» **Task goal**
Write out the listing from the line with "Open Validation Rules in the sidebar" to the line with "Select the last", both lines included, exactly and nothing beyond. Leave pictures out.

» **Supplied material**
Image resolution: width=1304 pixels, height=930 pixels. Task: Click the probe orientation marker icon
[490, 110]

==

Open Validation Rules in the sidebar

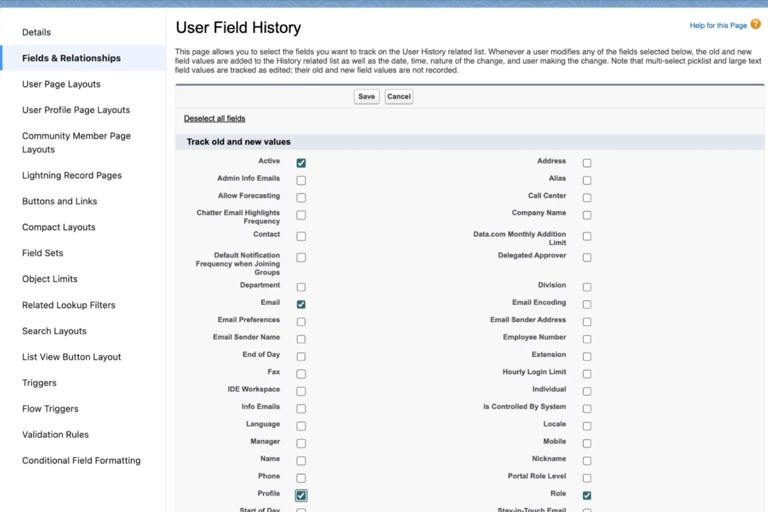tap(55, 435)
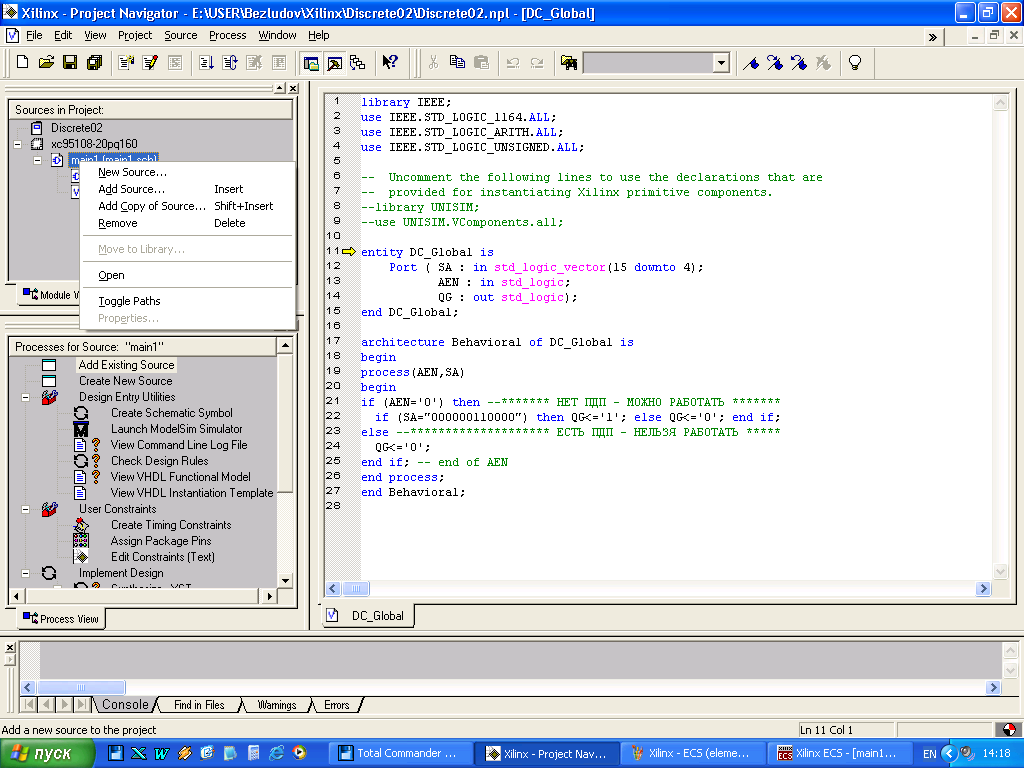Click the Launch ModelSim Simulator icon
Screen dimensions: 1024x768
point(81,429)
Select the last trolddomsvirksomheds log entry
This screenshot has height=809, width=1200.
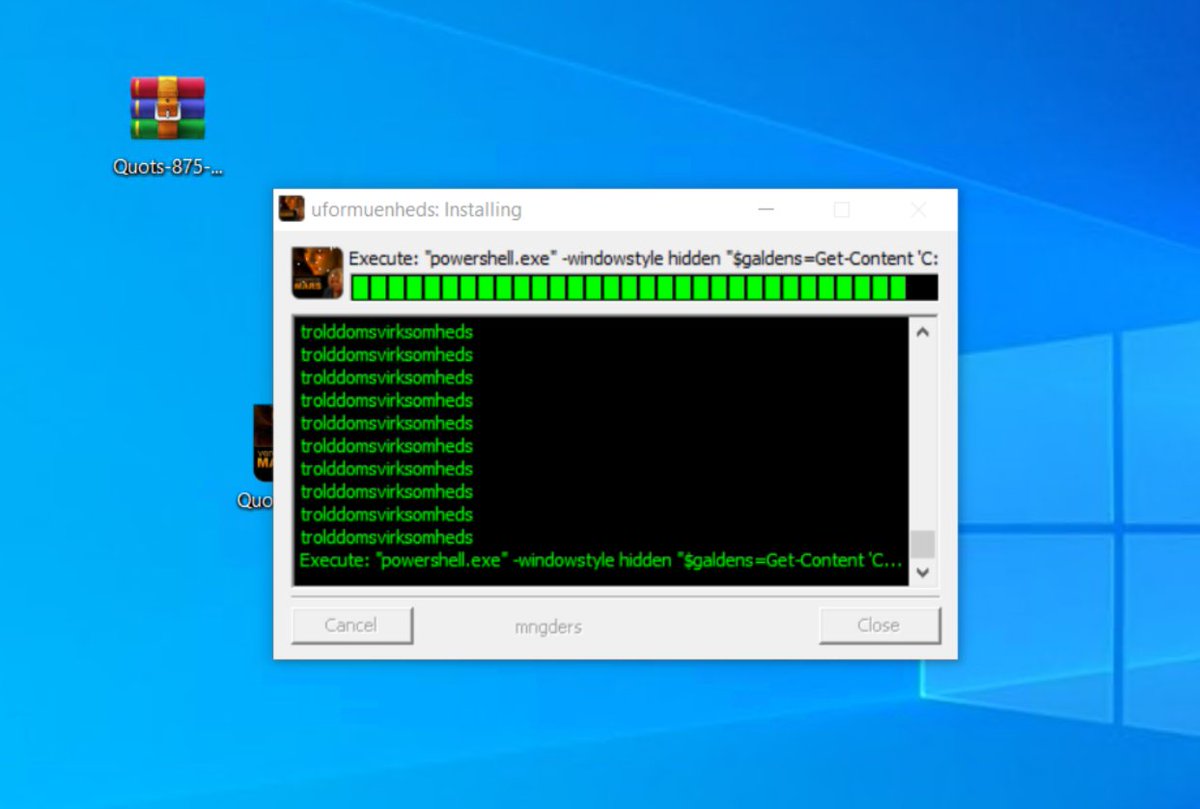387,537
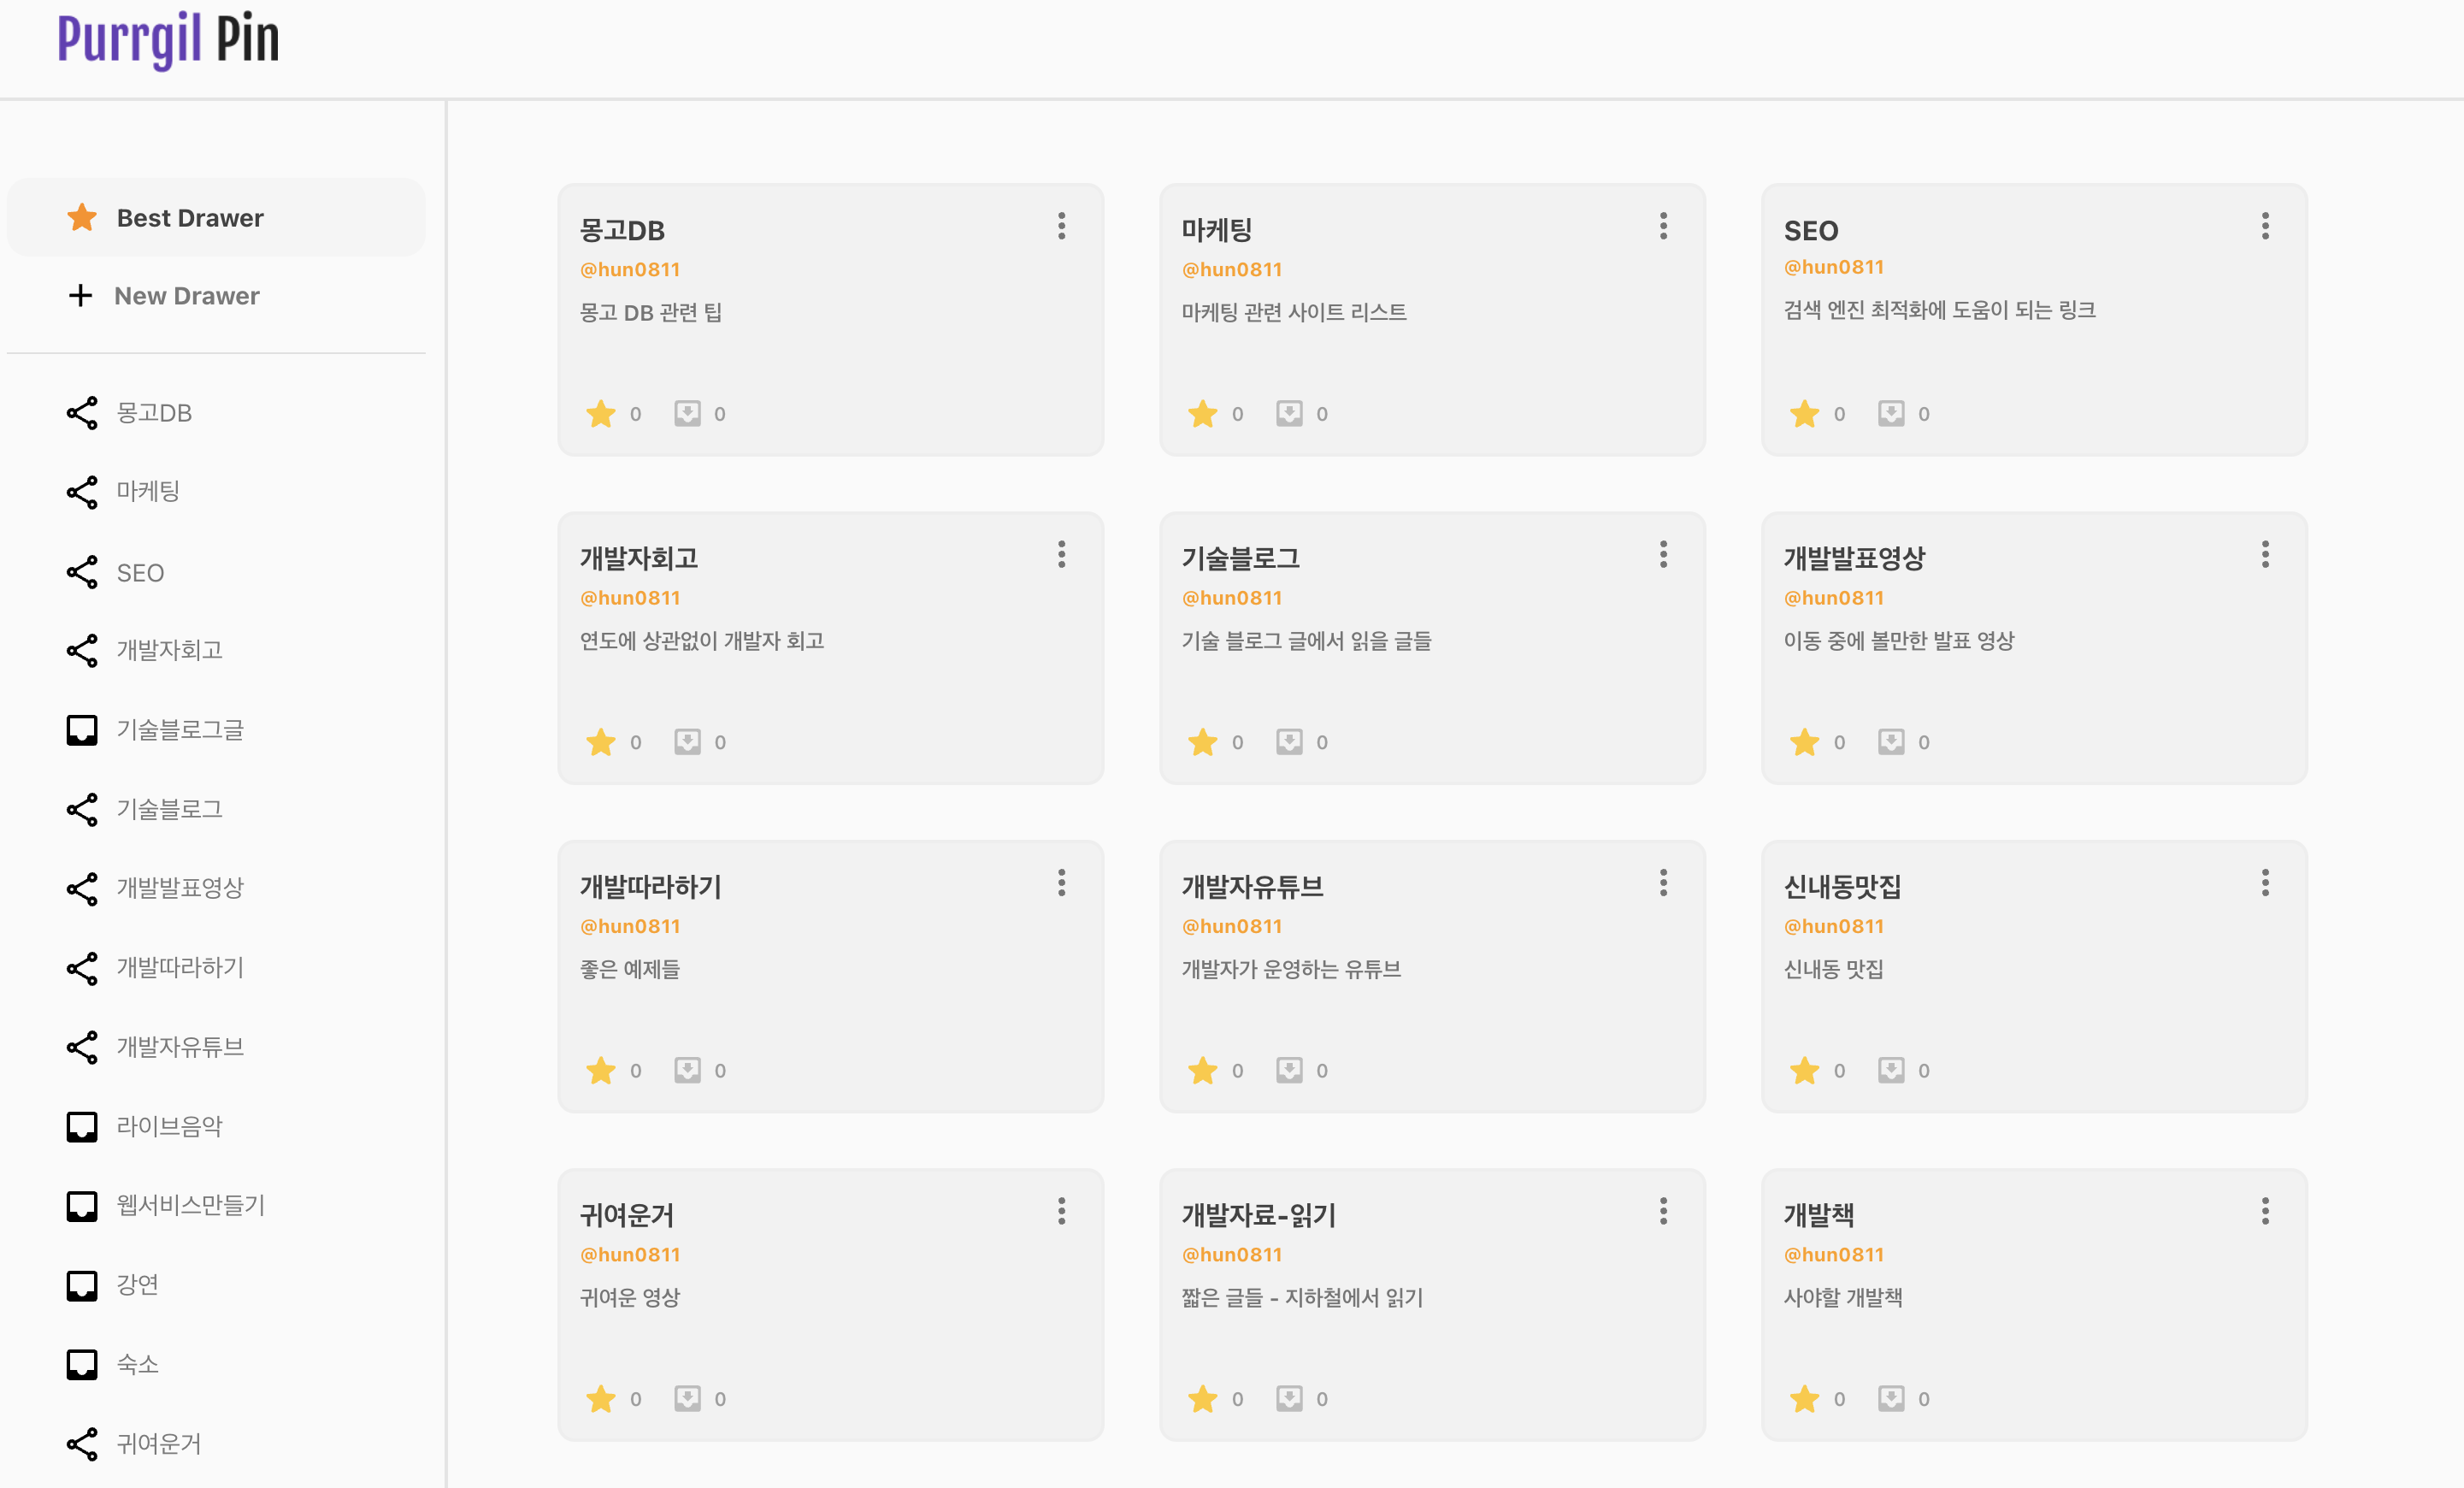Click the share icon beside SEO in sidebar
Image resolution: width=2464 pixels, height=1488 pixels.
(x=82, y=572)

» **Solution**
Open Validation Rules in the sidebar

tap(55, 435)
Click the Launch ModelSim Simulator icon
Screen dimensions: 1024x768
point(81,429)
Select the last trolddomsvirksomheds log entry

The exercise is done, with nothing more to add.